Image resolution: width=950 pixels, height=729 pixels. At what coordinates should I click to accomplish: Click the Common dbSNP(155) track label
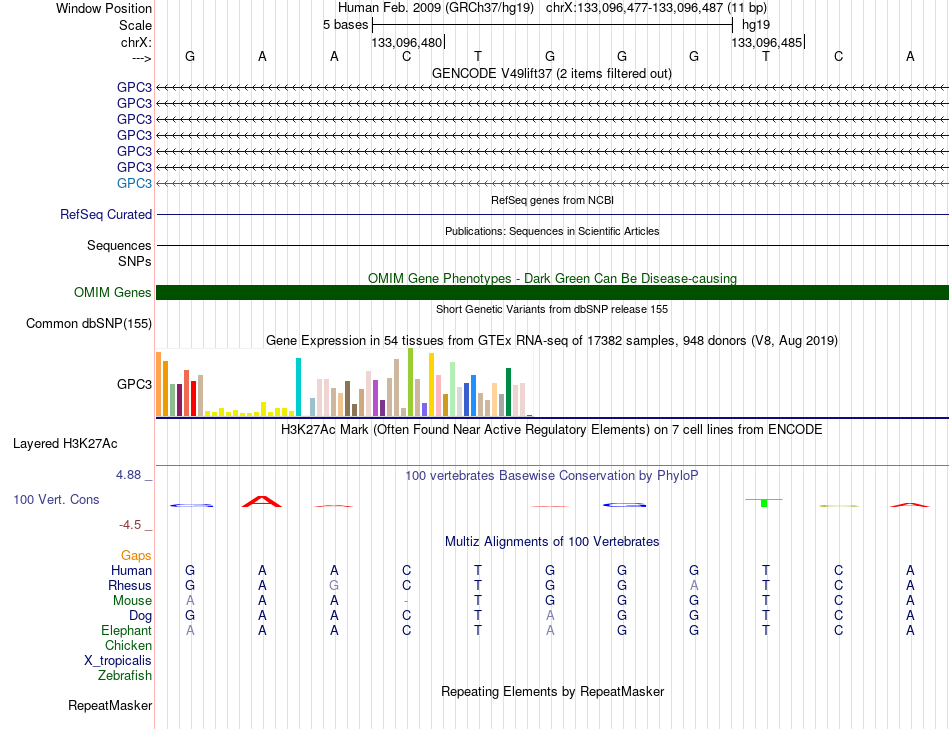89,324
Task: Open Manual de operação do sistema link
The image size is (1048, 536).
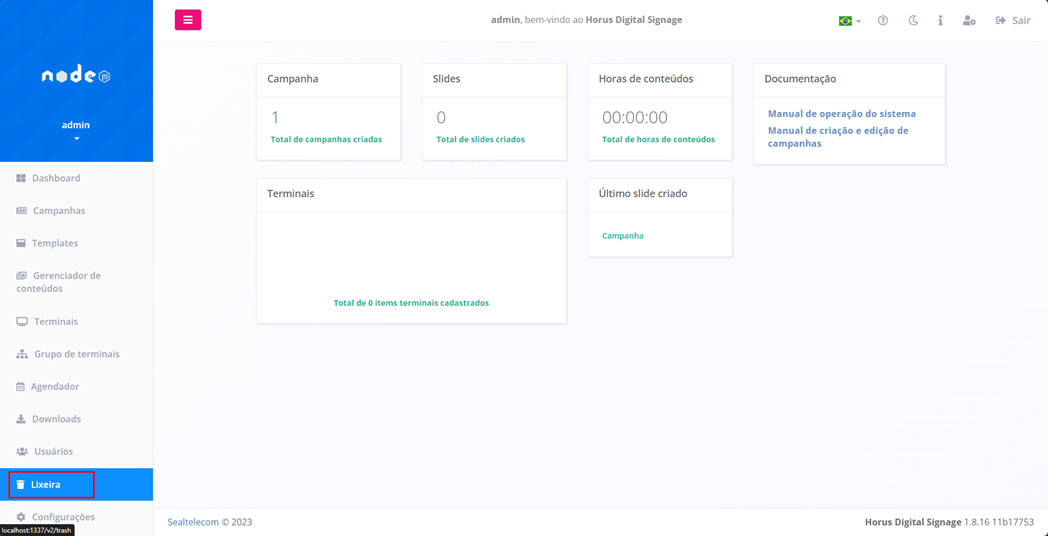Action: pos(841,114)
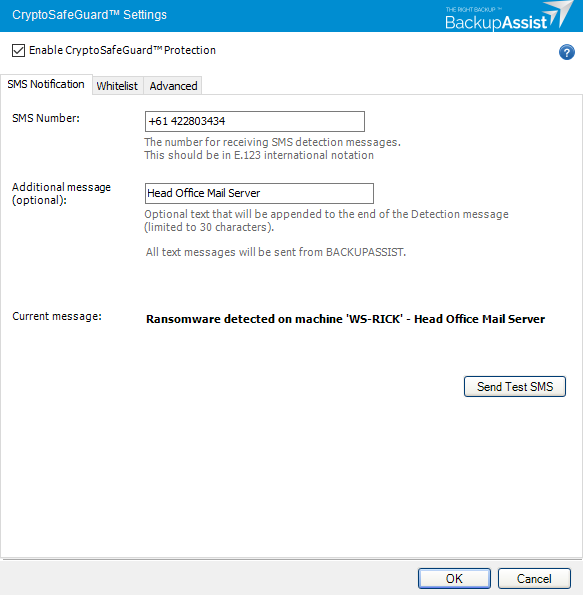Open help via the blue question mark icon

pos(566,52)
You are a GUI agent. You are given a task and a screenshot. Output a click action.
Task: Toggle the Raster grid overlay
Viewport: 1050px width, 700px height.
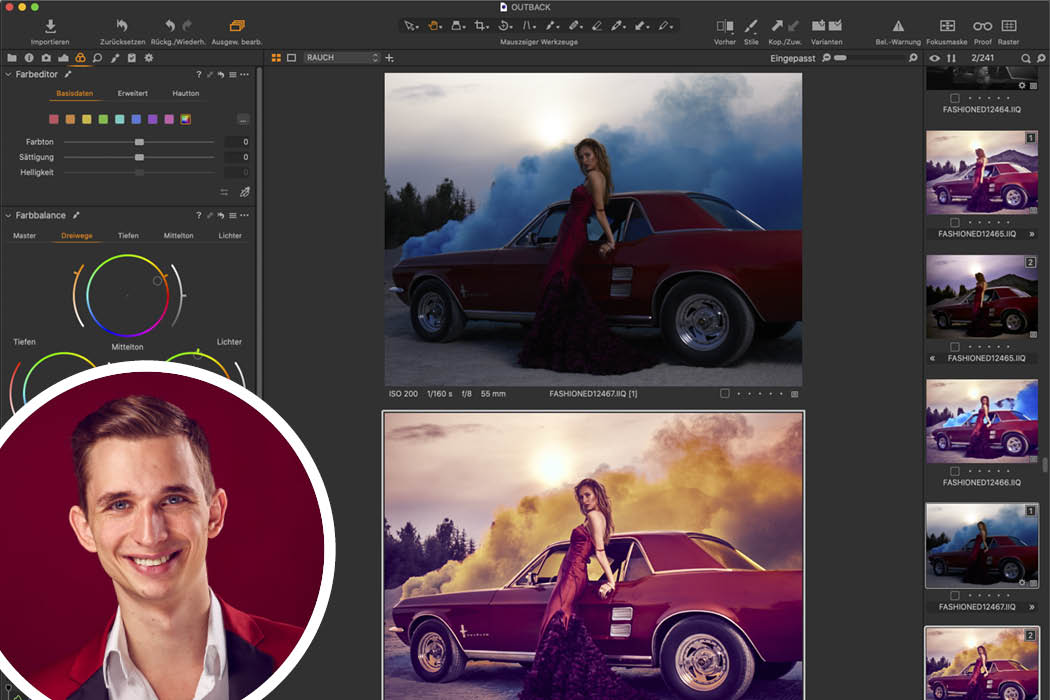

┄┄┄┄┄┄

> [EXERCISE BRIEF] What you output must be exactly the lines from the line with "Task: Open Manual de operação do sistema link" through the last line of the listing, pictures excluded.

> [FINAL ANSWER]
Task: Open Manual de operação do sistema link
The image size is (1048, 536).
Action: pos(841,114)
Open help via the blue question mark icon

pos(566,52)
You are a GUI agent. You are given a task and a screenshot. Output a click action.
Task: Toggle the Raster grid overlay
Viewport: 1050px width, 700px height.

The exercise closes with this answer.